06 — Data Quality & Known Issues¶

A full catalog of every data quality issue discovered during pipeline development, with explanation, resolution, and impact on analysis.

This document is updated whenever new issues surface. If you find something not listed here, add it with a reproduction and fix.

Issue catalog¶

1. Ozone unit mismatch between EPA and TCEQ ⚠️ CRITICAL¶

Severity: Critical (affected NAAQS numerical values by ~1000×) Status: ✅ Fixed in v0.2.1 (step 01)

EPA reports ozone in parts per million (ppm); TCEQ reports it in parts per billion (ppb). The upstream By_Pollutant/Ozone_AllCounties_2015_2025.csv merged both networks without converting, producing a column where the numeric value meant different things depending on the data_source column.

Detection: The first NAAQS run produced values like 76.9 "ppm" at Bexar sites — an impossible number against the 0.070 ppm standard.

Fix: pipeline/step_01_build_pollutant_store.py::_normalize_units now multiplies TCEQ ozone rows by 0.001 before writing to parquet. 638,174 rows affected. See methodology §Unit normalization.

Verification: Post-fix, Bexar 8-hr ozone 4^th-max values are 0.063–0.077 ppm — consistent with the San Antonio MSA's documented nonattainment.

2. Exact-row duplicates from upstream merge¶

Severity: Medium (inflates row counts, wastes storage, risks biasing means if not deduplicated) Status: ✅ Fixed in v0.2.1 (step 01)

The upstream reorg scripts wrote 973,294 exact full-row duplicates when stitching EPA + TCEQ into the merged pollutant CSVs. All identical on every column including sample_measurement.
══════
> **EXERCISE TASKS**:
(1) Answer these from the data quality catalog above, one line each:
(a) In what unit does TCEQ report ozone?
(b) How many rows did the ozone unit fix affect?
(c) How many exact full-row duplicates did the upstream reorg scripts write?
(2) For each statement, say yes or no according to the data quality catalog above, and quote the words that decide it:
(a) The ozone unit mismatch is rated as medium severity.
(b) The fix multiplies TCEQ ozone rows by 0.001 before writing to parquet.
(c) The duplicate rows differed in their sample_measurement values.
(3) Pick up the data quality catalog above right after its final sentence and keep writing.

> **DATASET EXCERPT**:
══════
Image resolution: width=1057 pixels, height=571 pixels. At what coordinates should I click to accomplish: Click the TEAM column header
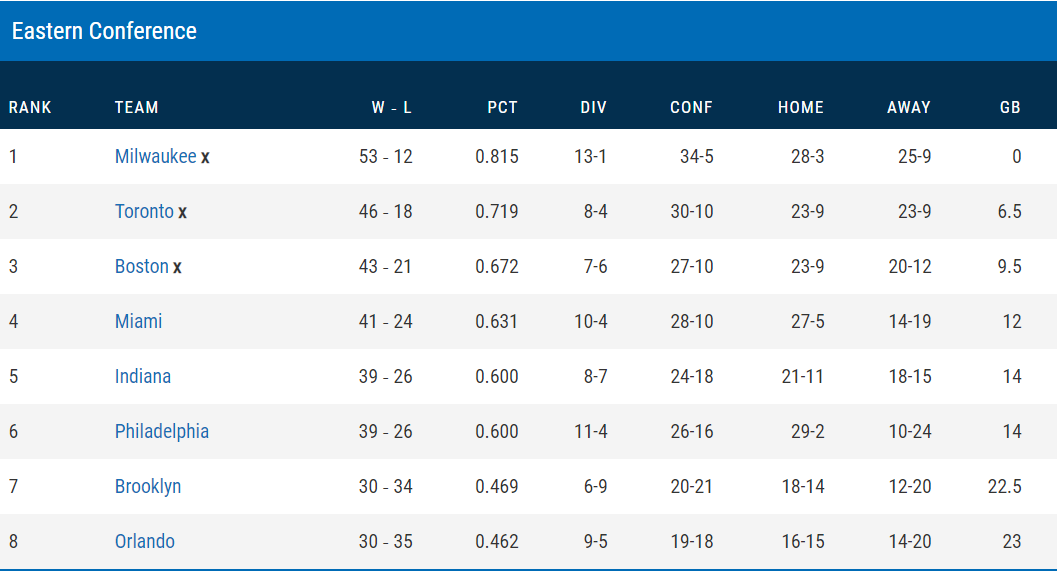(x=136, y=107)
══════
> **FINAL RESULTS**:
(1)
(a) Parts per billion (ppb).
(b) 638,174 rows.
(c) 973,294.

(2)
(a) No: "Severity: Critical (affected NAAQS numerical values by ~1000×)"
(b) Yes: "multiplies TCEQ ozone rows by 0.001 before writing to parquet"
(c) No: "All identical on every column including sample_measurement."

(3)
Pollutant	Duplicate rows
NOx_Family	551,305
Ozone	311,508
PM2.5	110,481
SO2, CO, PM10, VOCs	0

Fix: step_01::_enrich calls df.drop_duplicates() before writing parquet. Validation step 00 reports the dup count as a warning so future regressions are visible.

3. SO₂ intra-key value conflicts¶

Severity: Low (ambiguous but uncommon; averaged downstream) Status: ✅ Handled in step 03 (NAAQS computation)

SO₂ has 80,755 rows where (aqsid, date, time, parameter, poc) is identical but sample_measurement values differ. These are not exact duplicates and are not dropped. Most likely cause: duplicate downloads from EPA AQS at different Data Mart refresh dates.

Handling: Step 03's _site_timeseries helper averages across duplicate timestamps before applying NAAQS formulas — matching standard practice for POC-averaged design values.

4. County name capitalization¶

Severity: Low (cosmetic but breaks string joins) Status: ✅ Fixed in v0.2.1 (step 01)

Some files use ALL CAPS for county_name (COMAL, GUADALUPE, NUECES) and others use title case. The merged CSV inherited both.

Fix: step_01::_enrich normalizes to title case with str.title().

5. Weather temperature unit detection¶

Severity: Low (potential Kelvin→Celsius bug) Status: ✅ Handled in step 02

The project went through multiple weather-data pipelines over time. Earlier generations stored temperatures in Kelvin; the current Weather_Irradiance_Master_2015_2025.csv is in Celsius (verified by the presence of a temp_f column where temp_f ≈ temp·9/5+32).

Handling: step_02::_ensure_temp_c detects the unit by checking if mean(temp) > 60. If so, it subtracts 273.15; otherwise it copies temp to temp_c unchanged. Currently the copy branch is taken.

6. Weather file column names ≠ spec¶

Severity: Low (broke early step 02 drafts) Status: ✅ Fixed in v0.2.1 (step 02)

PIPELINE_PROMPT.md §4c claims the weather master uses a location column for station name. In reality it uses site_name. The spec also lists fewer derived columns than the actual file.

Fix: Step 02's _pick_station_col accepts a small set of alternatives (location, site_name, station, station_name) and renames to location. The file also already contains wind_u, wind_v, heat_index_c, td_spread, and is_raining — step 02 preserves these rather than re-deriving.

7. AQ↔Weather site mapping file is keyed by raw coordinates¶

Severity: Medium (original pairing strategy unusable) Status: ✅ Worked around in v0.2.1 (step 05)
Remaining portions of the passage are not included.